By way of Shas, Ovadia Yosef wishes to undo the discrimination he and his contemporaries have experienced from the Ashkenazi Israeli traditional religious power institutions, both from the national religious institutions of Israel and the Haredi institutions. Shas’ relationship with the Haredi religious establishment is complex, especially in terms of the connotation of Haredi that classifies a certain level of religious
observance and piety, that Shas sometimes uses to define its religious level. Another issue is the historical fact that, albeit the discrimination Sephardim felt in the Ashkenazi Haredi institutions, they were welcome into these institutions after their immigration to Israel. Also Shas’ relationship with the national religious institutions is complex because of the dominance of Ashkenazi traditions in the unified Halacha for Israeli Jews. Ovadia Yosef and Shas fight for equal, or rather complete, emphasis on the Sephardi Halacha and traditions for Israeli Jews. At the same time Ovadia Yosef and Shas have an established relationship with the national religious institutions, compared to the Haredim. The consequences of this is that Shas can use its influence on two levels: the national religious level and in its own institutions. Thereby it reaches more people, and a greater variety of people, than the Ashkenazi Haredim, and moreover Shas is thus part of the decision- making of the national agenda. This partaking in the national centre is also pointed out by Chetrit (2000:26)109 as one of the major differences between Shas and Agudat Yisrael.

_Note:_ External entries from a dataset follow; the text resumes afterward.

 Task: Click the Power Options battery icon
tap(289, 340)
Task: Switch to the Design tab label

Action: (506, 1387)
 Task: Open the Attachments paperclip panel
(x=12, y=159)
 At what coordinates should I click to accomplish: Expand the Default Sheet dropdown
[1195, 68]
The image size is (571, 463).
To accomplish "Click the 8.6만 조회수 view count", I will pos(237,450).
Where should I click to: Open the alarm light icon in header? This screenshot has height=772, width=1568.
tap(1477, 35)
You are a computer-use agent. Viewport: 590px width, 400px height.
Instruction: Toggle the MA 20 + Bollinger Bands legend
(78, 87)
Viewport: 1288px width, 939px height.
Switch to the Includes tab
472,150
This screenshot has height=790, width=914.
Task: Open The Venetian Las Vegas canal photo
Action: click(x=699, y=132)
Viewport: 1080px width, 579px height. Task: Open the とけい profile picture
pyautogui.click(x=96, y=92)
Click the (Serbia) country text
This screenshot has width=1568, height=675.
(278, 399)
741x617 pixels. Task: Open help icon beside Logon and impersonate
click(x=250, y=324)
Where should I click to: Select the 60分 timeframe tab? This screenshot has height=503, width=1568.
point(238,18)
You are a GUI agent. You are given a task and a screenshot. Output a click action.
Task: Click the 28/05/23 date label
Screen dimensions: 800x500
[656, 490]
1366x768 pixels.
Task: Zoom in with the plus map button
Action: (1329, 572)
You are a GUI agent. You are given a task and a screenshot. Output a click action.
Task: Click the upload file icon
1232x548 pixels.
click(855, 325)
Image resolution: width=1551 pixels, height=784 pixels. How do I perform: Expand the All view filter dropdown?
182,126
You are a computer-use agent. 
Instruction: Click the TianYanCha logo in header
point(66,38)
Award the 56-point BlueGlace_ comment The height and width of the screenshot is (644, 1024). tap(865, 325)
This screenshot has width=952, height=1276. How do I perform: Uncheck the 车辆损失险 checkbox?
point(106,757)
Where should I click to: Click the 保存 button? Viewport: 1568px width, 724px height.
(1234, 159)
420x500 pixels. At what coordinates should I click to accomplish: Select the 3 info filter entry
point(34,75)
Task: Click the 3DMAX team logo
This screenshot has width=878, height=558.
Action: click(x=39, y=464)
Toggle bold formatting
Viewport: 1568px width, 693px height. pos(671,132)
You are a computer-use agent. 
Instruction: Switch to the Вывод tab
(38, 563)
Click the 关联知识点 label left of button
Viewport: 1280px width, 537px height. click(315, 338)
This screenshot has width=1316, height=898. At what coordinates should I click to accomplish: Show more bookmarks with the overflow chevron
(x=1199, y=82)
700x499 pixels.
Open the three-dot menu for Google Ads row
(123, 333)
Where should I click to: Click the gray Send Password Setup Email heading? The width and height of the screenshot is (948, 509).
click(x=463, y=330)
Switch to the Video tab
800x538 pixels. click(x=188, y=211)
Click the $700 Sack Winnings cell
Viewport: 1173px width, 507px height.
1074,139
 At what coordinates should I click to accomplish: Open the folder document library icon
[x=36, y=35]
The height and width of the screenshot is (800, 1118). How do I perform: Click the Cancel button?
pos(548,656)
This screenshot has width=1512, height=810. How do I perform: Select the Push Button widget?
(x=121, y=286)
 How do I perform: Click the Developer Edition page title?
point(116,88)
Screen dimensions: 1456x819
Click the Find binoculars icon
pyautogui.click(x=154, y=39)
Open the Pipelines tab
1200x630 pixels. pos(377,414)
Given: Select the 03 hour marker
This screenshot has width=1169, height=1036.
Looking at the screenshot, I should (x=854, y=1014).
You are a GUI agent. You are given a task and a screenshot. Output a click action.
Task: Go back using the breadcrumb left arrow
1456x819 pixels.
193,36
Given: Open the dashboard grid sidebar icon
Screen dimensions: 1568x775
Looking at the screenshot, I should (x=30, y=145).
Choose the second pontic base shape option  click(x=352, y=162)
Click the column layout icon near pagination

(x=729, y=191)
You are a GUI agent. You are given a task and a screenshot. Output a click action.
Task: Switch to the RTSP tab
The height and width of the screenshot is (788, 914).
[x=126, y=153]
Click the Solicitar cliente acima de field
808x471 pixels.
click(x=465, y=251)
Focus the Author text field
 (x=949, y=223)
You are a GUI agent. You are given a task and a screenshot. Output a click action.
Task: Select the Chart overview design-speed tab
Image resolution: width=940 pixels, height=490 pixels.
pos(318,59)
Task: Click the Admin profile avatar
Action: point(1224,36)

As discussed, the consequences of the room for different opinions and individual interpretation expressed by my informants in their diverse understandings of the centrality of the foci of Shas’ slogan, as to what is the most important focus, showed that Shas does not operate with one set agenda. As pointed out in this chapter, the individual opinion has to step down if it is in conflict with that of Ovadia Yosef or of other more prominent leader figures. I interpret the diverse foci, with the adjoined different references to the past and Shas officials’ freedom of opinion, to indicate Shas as a party-movement in the making that has not fixed a particular set of ideology and policy, but rather is developing this as it interacts in the Israeli society. This again is in contrast to the Ashkenazi Haredim who have had their set agenda since the establishment of their parties and organisation, namely to work against modernisation. Shas is creating modernising effects in this context because it is looking to the future that it is aiming to mould.